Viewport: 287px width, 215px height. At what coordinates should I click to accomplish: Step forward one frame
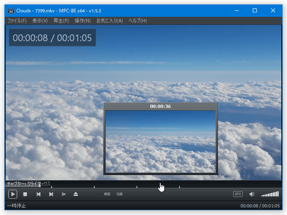pos(64,194)
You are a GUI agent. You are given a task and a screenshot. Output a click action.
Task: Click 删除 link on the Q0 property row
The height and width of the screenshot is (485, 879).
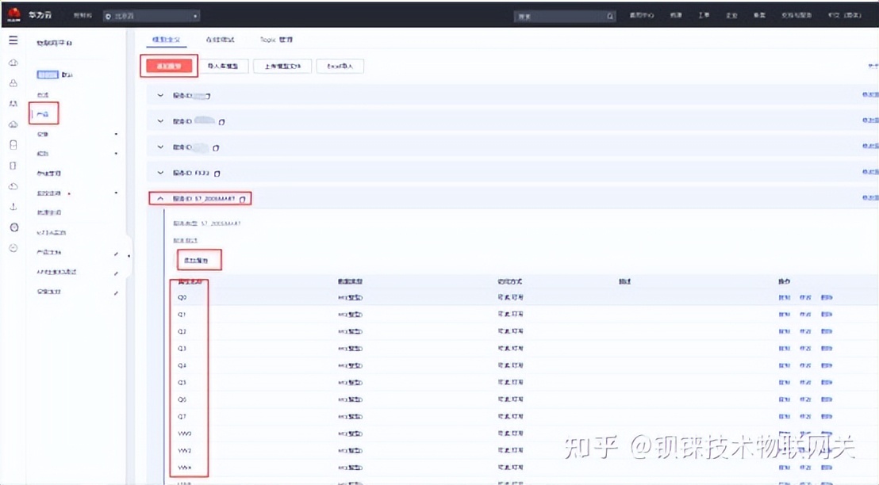827,297
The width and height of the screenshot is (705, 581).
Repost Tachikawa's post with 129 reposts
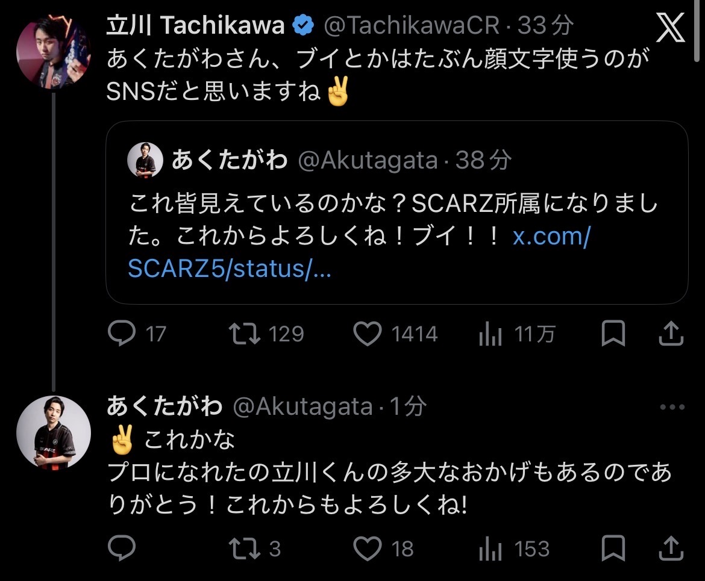tap(245, 334)
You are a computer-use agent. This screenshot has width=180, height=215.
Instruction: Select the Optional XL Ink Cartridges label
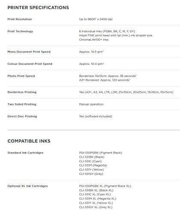(x=27, y=186)
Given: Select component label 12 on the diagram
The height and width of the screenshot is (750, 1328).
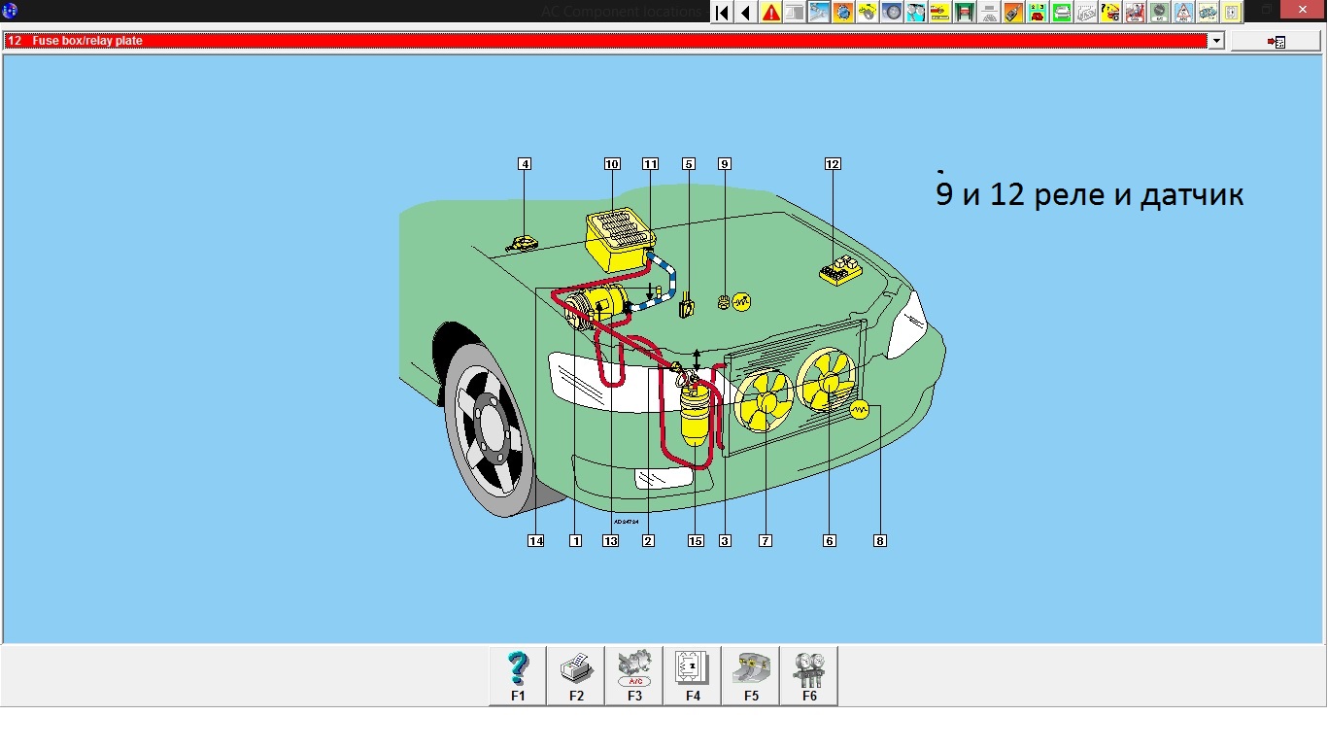Looking at the screenshot, I should click(833, 164).
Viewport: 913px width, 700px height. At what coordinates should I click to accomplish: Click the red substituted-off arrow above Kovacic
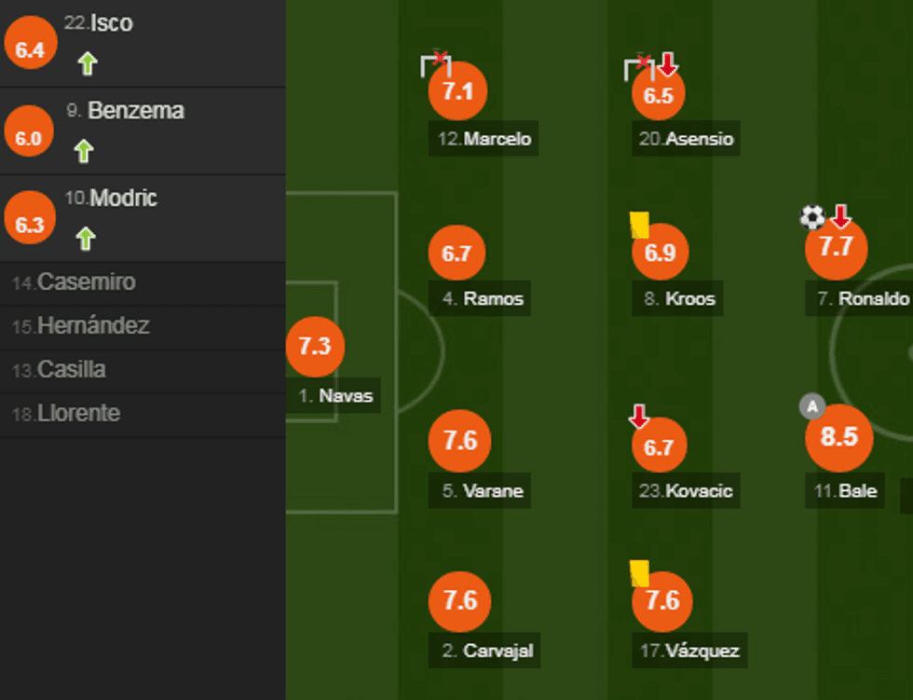click(x=639, y=417)
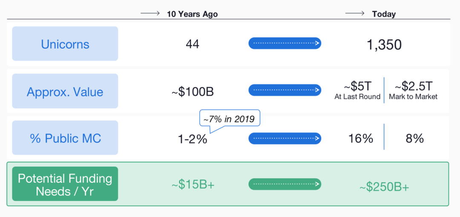Click the arrow icon before "Today"
Image resolution: width=460 pixels, height=217 pixels.
(x=355, y=14)
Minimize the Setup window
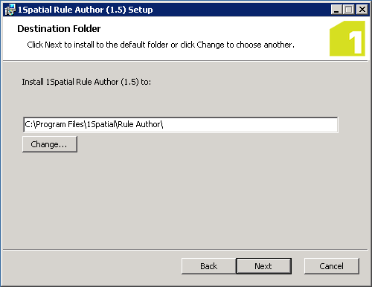 [x=336, y=10]
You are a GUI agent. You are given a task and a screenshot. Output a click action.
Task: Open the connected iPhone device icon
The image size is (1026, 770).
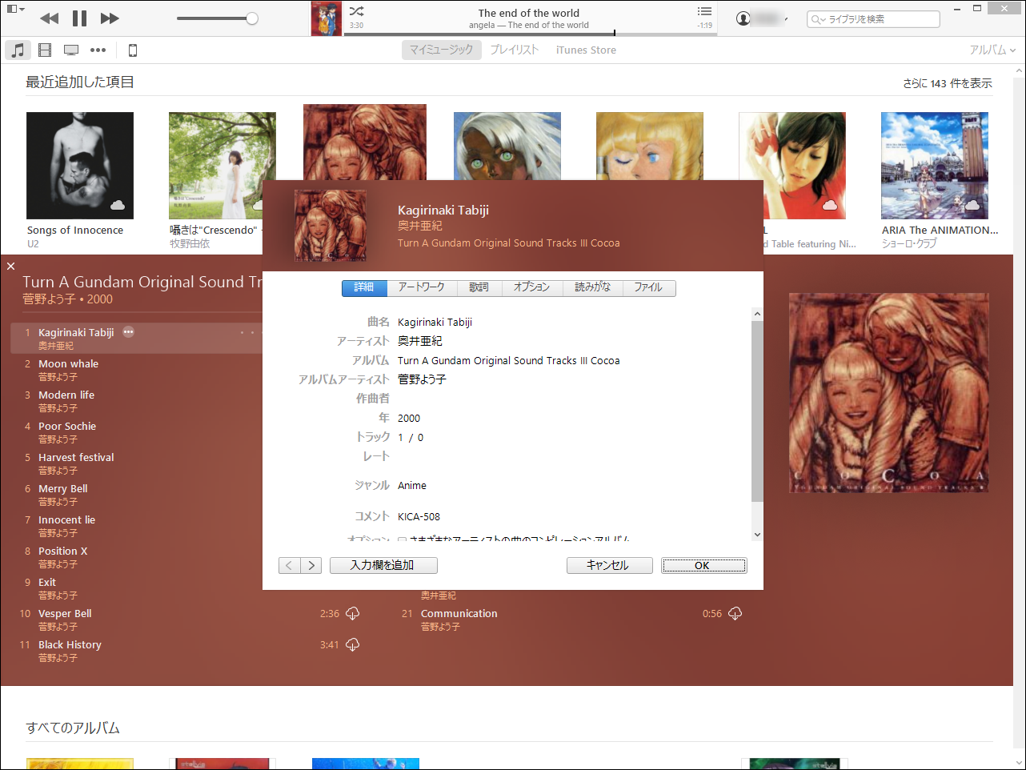coord(132,50)
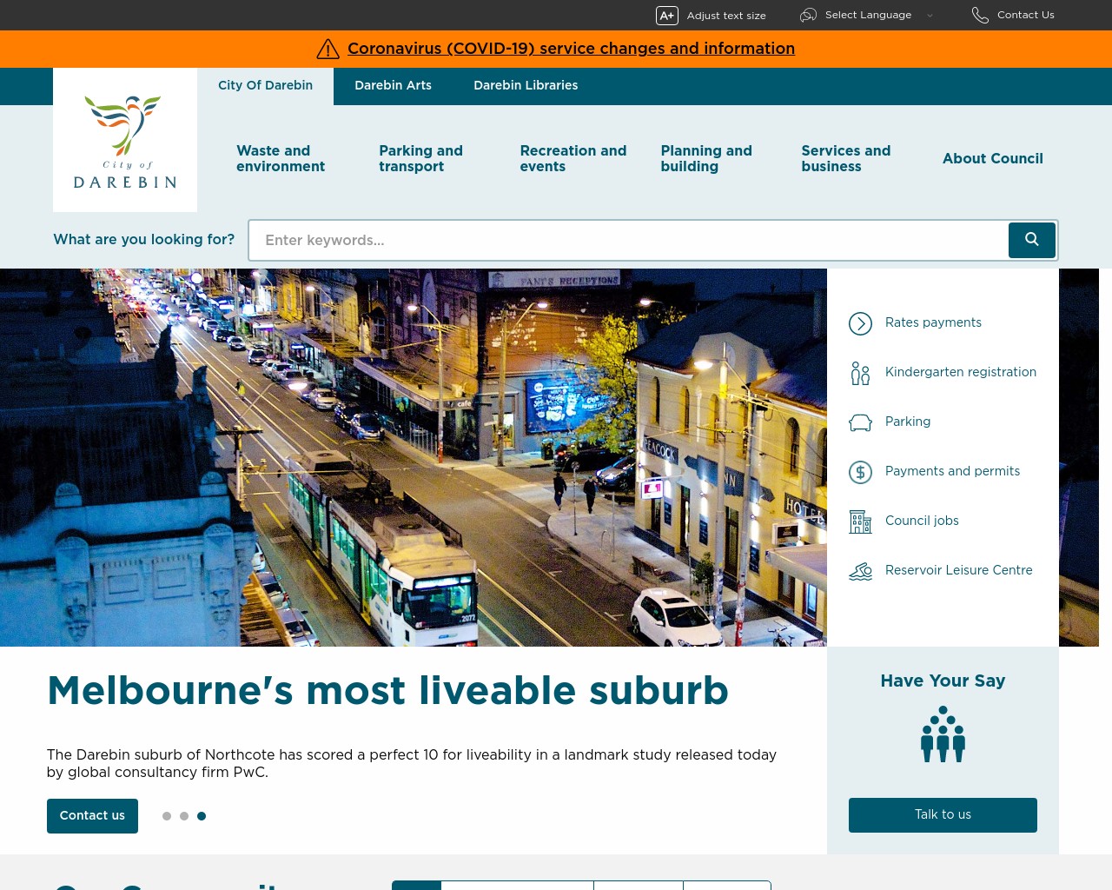The image size is (1112, 890).
Task: Select the Kindergarten registration icon
Action: (860, 372)
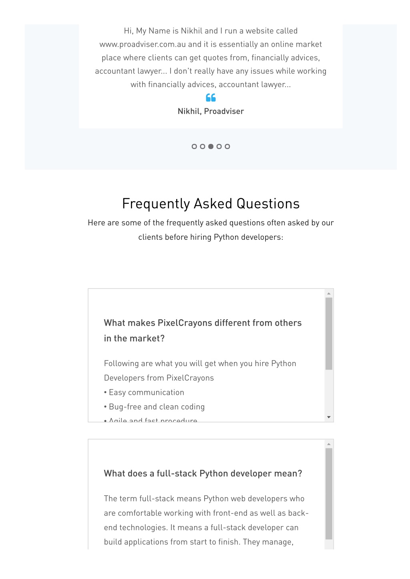This screenshot has height=579, width=410.
Task: Click the 'Bug-free and clean coding' bullet
Action: 154,407
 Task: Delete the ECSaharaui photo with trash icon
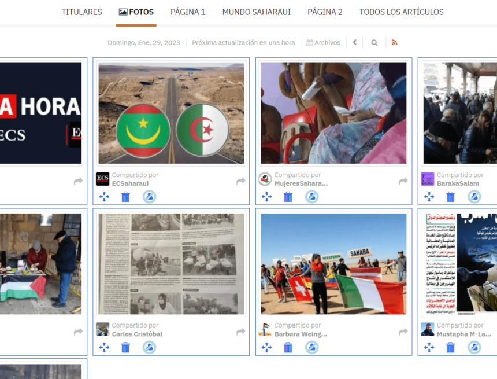pos(125,197)
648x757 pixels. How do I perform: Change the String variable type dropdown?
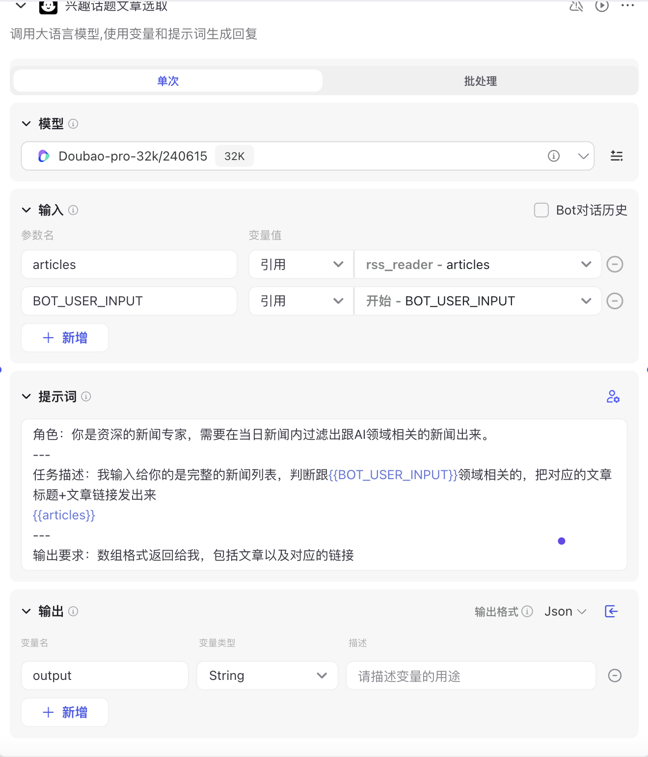point(267,676)
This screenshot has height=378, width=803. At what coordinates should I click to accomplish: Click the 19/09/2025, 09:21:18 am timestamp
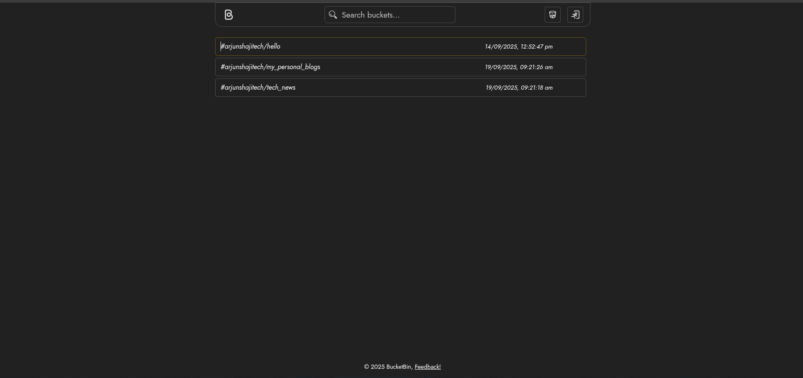tap(519, 88)
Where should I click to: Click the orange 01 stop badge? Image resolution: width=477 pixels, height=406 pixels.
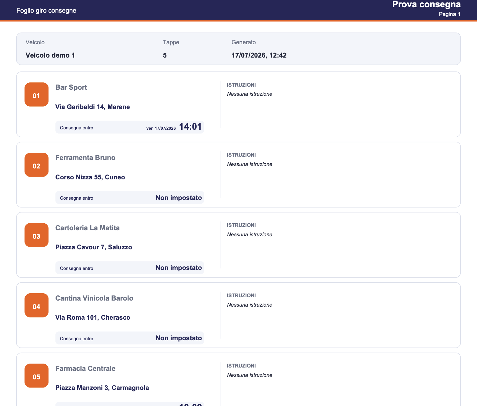pos(36,95)
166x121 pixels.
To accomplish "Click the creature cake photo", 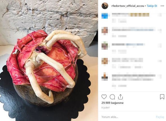I will pyautogui.click(x=49, y=60).
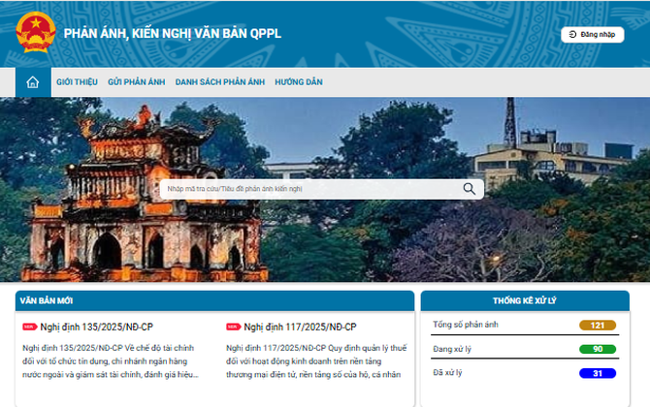Open the Nghị định 135/2025/NĐ-CP title link
The image size is (650, 407).
[96, 328]
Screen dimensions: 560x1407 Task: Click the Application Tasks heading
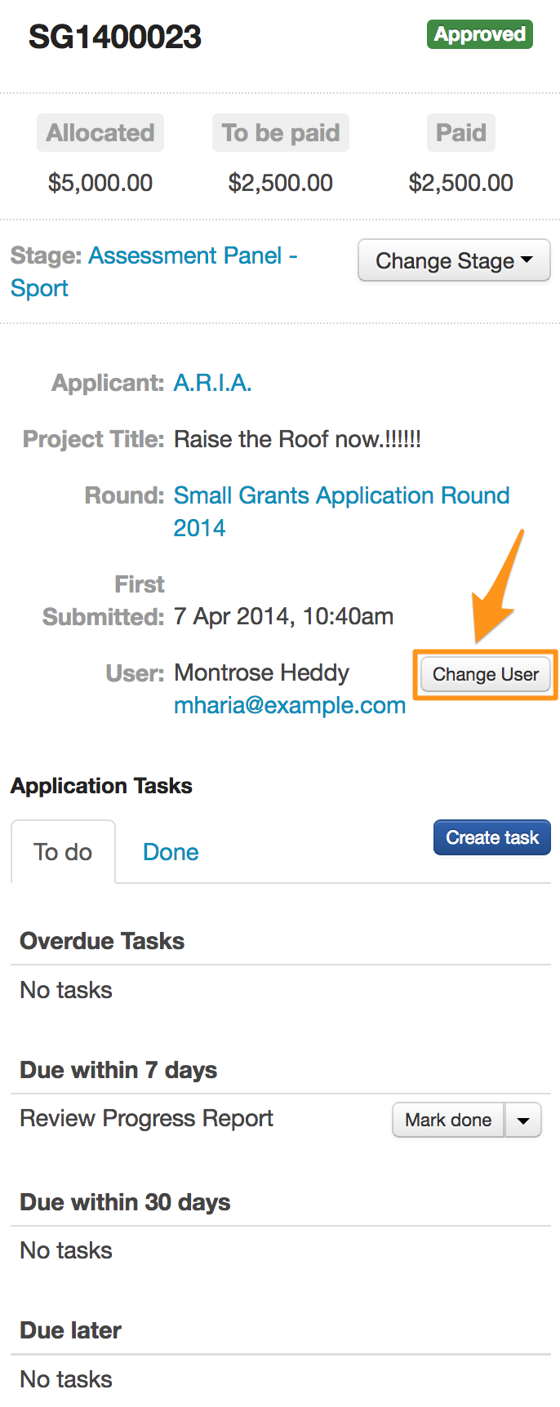(102, 786)
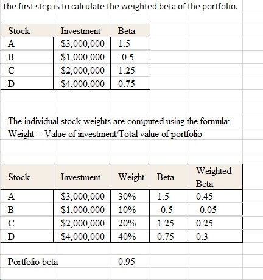Image resolution: width=263 pixels, height=280 pixels.
Task: Select the 40% weight cell for Stock D
Action: (x=130, y=236)
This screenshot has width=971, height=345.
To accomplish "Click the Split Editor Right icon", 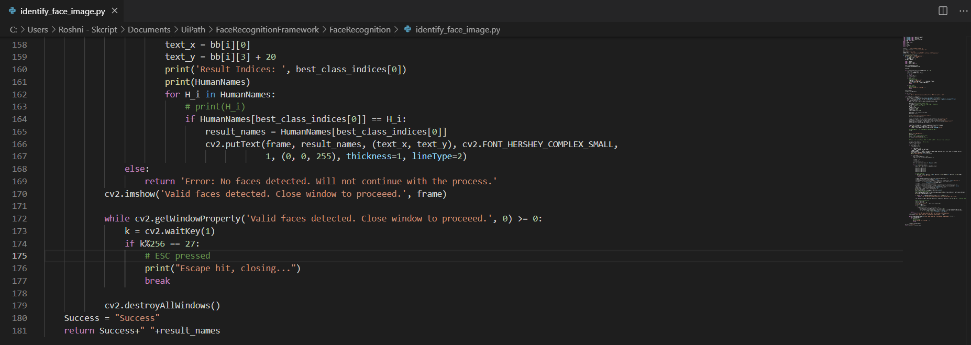I will [x=943, y=11].
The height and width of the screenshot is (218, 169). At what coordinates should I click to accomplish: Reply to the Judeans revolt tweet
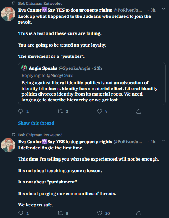21,112
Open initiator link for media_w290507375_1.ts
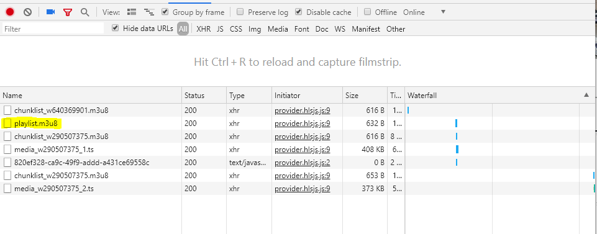The height and width of the screenshot is (234, 597). click(x=303, y=150)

The task –
Repeat the lines above, starting at the first and stopping after the line that holds "Task: Open the connected iPhone device icon", with the pictures left out.

Response box –
Viewport: 287px width, 215px height. At what coordinates should I click to accomplish: Step forward one frame
pos(64,194)
You are a GUI agent. You are given a task and a screenshot. Output a click action.
Task: Click 删除 link on the Q0 property row
The height and width of the screenshot is (485, 879).
827,297
The width and height of the screenshot is (705, 581).
Repost Tachikawa's post with 129 reposts
tap(245, 334)
You are a computer-use agent. This screenshot has width=180, height=215.
Instruction: Select the Optional XL Ink Cartridges label
(x=27, y=186)
Given: Select component label 12 on the diagram
The height and width of the screenshot is (750, 1328).
Looking at the screenshot, I should click(833, 164).
Viewport: 913px width, 700px height. At what coordinates should I click to accomplish: Click the red substituted-off arrow above Kovacic
click(x=639, y=417)
Click the arrow icon before "Today"
Image resolution: width=460 pixels, height=217 pixels.
(x=355, y=14)
Minimize the Setup window
 [x=336, y=10]
You are a GUI agent. You are given a task and a screenshot. Output a click action.
Task: Open the connected iPhone device icon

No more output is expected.